Chapter 1 - Visitor
Vincent Badger was nervous. He sat in his office, alone and in need of distraction. It was the lull between semesters, and without papers to review or students to meet with he found himself quite without direction. A cup of tea sat on its saucer, cold and forgotten. He tapped his phone absently with one claw. His mind was elsewhere. He looked over the dusty book shelves lining his office walls, the worn chair opposite his desk, the table filled with books neglectfully left strewn about. His eyes wouldn’t focus on anything. He fiddled with the buttons on his vest. Took off his glasses, cleaned them with his handkerchief then put them back on his nose.
His nephew was going through his transformation. Right now. His sister had called him yesterday to let him know it was happening. He and his nephew, Dax, had always been close, and he wished he could be with him during this difficult time. Unfortunately for Vincent, his sister Belle, had asked him not to come. She insisted the transformation was best endured alone. It was a deeply personal and vulnerable time in any young person’s life and it was best for everyone to give the young their space.
It wasn’t just his love for his nephew that was bothering him. It was his curiosity. Transformation was not determined purely by genetics. Although, it was mostly agreed that genetics did play a role. Vincent and Belle were both badgers, as their parents had been, but their younger brother Felix was a fox. Even when they were all young and neutral there was something different about Felix, he refused to fall in line with the rest of the family. His vulpine features had begun to show themselves early, when he was a young child, still hairless and fang less. When he finally transitioned, it only seemed right.
Vincent checked the time on his phone again. 10:30 AM. It had been about 24 hours since the first text from Belle, and about 23 ½ hours since the last one urging him to stay home and wait for news. Vincent had spent the evening studying as many texts on the genetics associated with transformation as he could get his paws on. As a professor whose office was just down the hall from the Anthrogenetics office, he had plenty to occupy himself. Unfortunately, he’d understood only a little of it.
Transformation often took days. Sometimes as long as a week. Vincent’s own transformation had taken only two days. The worst two days of his life. Agonizing pain as his small neutral humanoid body stretched and rearranged itself into his badger self. The most excruciating had been when his facial bones reformed into his snout. He could still remember the way it had felt as his cheek bones broke and stretched-
There was a knock at the door. Vincent bolted up right in his seat and gasped. His visitor knocked again.
“I um… Uh… “ Vincent stuttered for a moment. “Come in please”.
The door open and a small slender figure walked in.
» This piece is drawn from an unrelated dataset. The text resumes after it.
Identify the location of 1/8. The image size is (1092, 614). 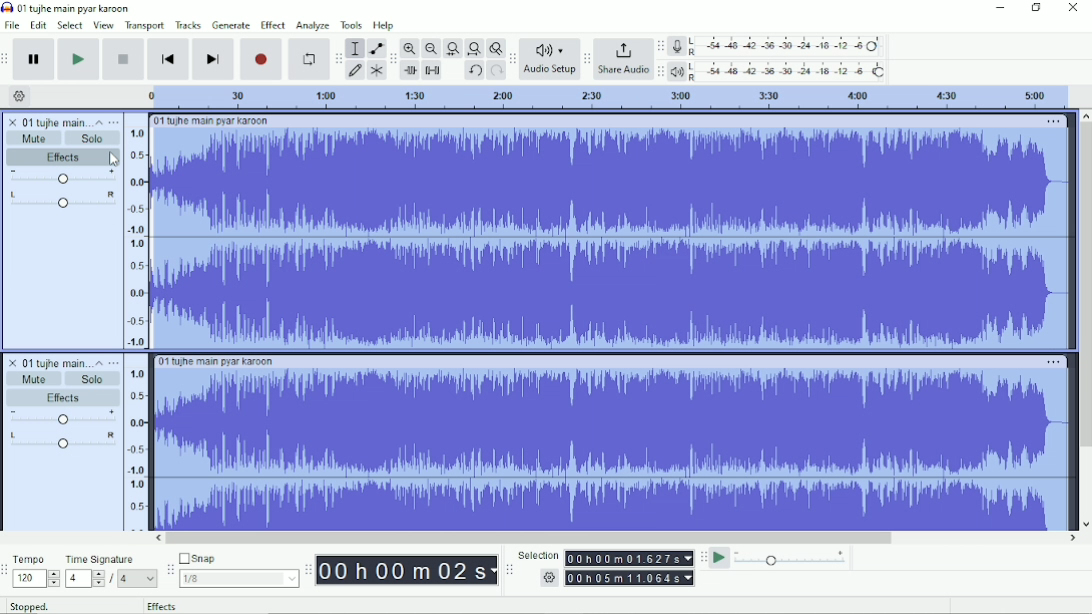
(239, 578).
Her head and shoulders were covered by a long scarf that hid her face. Her clothing was modest to the point of being absurd, given the summer heat. She had to be roasting underneath.
“Doctor Badger?” she asked from under her scarf.
“Yes. I am. Do you have an appointment? I don’t remember seeing anything in my schedule for the day…” he trailed off as he began to rummage around his desk.
“No. Please. I’m sorry, but I’ve come a long way and I need your help” She had her hands on the edge of the desk now. They were pink. Hairless. With no claws or toe pads. He looked up from her hands slowly.
“Who are you?”
“That’s just the thing” she said, reaching up to her scarf and slowly unraveling it “I don’t know”.
Doctor Badger had seen some extraordinary things in his lifetime. Tigers with antlers. Dolphins that walked on two legs. Dragons. Every strange quirk of nature he’d explored in his life’s work paled in comparison to the woman standing in his office.
A fully grown human woman. She was hairless, save for some fuzz above her eyes and some long hair coming from the top of her head. She was flat faced and fangless like a child. In fact her whole appearance looked like a small child who had not yet even taken the earliest steps of transformations. And yet she was a fully formed adult. Clearly passed puberty, when transformation happens. Or should’ve happened. And yet here she was, a grown neutral. As much of a blank slate as the day she was born.
“How…. who…..?” He searched for words, making small circular gestures with his paws.
“My name is Lumen. I was hoping you could help me find out why I am…” she made a sweeping gesture towards herself “the way I am”.
“Yes” Vincent said, too quickly. His curiosity had taken over and all this mornings anxieties had been forgotten. Thankfully his professionalism finally kicked in and he remembered his manners. “Please have a seat Miss Lumen. Tell me about yourself and what I can do to help”.